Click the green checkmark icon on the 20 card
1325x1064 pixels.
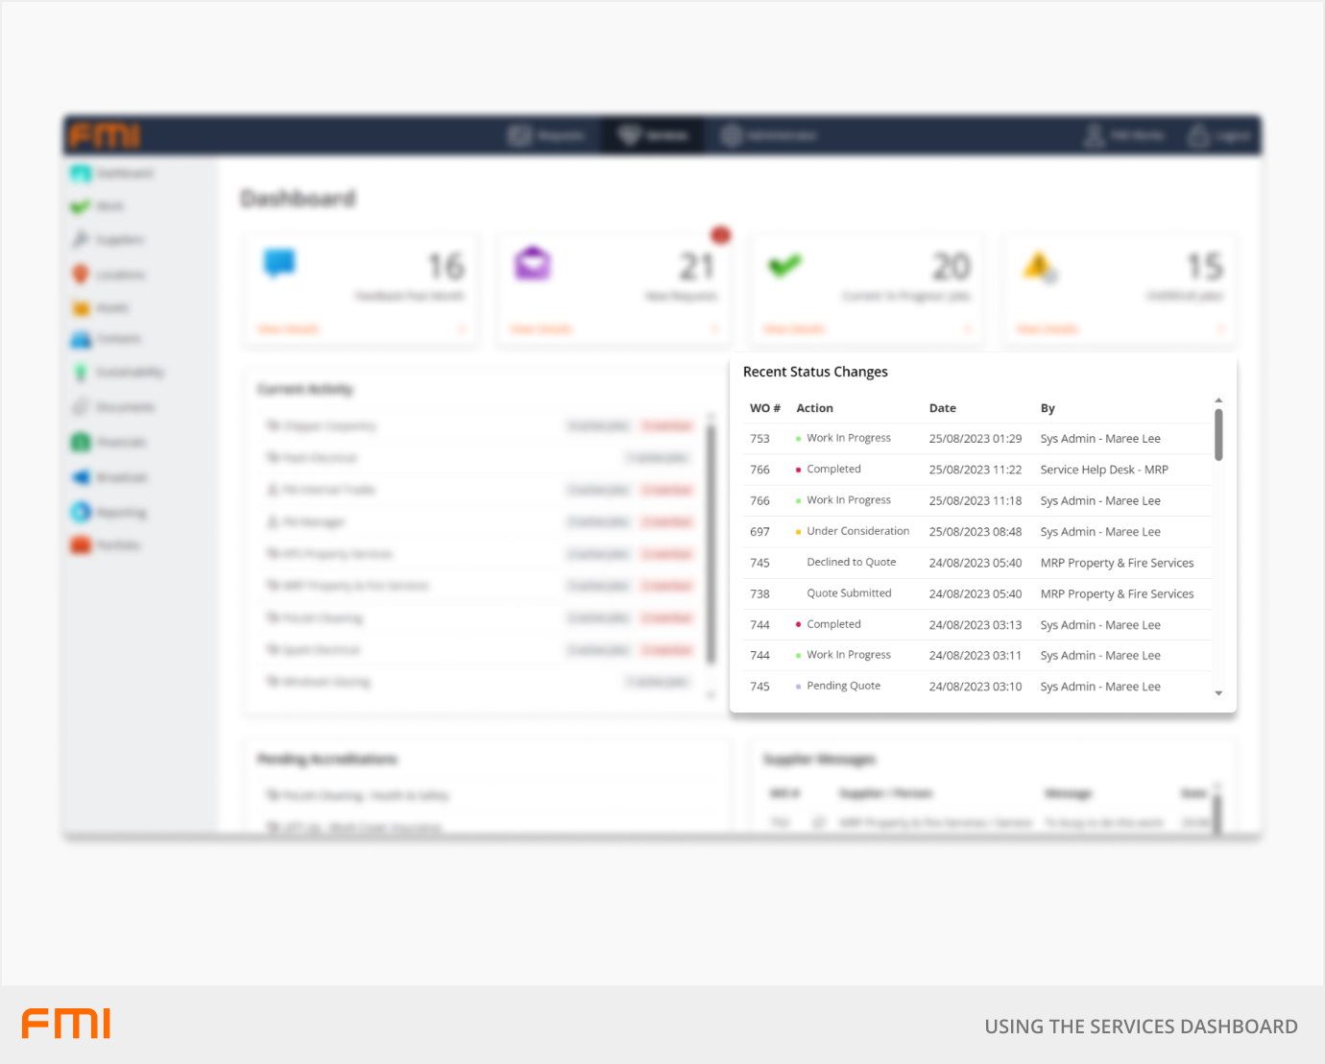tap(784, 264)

═══

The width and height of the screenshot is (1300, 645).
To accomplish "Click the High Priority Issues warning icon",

═══

== Exercise instructions ==
Return, word for word, the lines of the data above from the line with "The width and" through the line with "the High Priority", inclusive.

== Solution for this problem ==
The width and height of the screenshot is (1300, 645).
To accomplish "Click the High Priority Issues warning icon",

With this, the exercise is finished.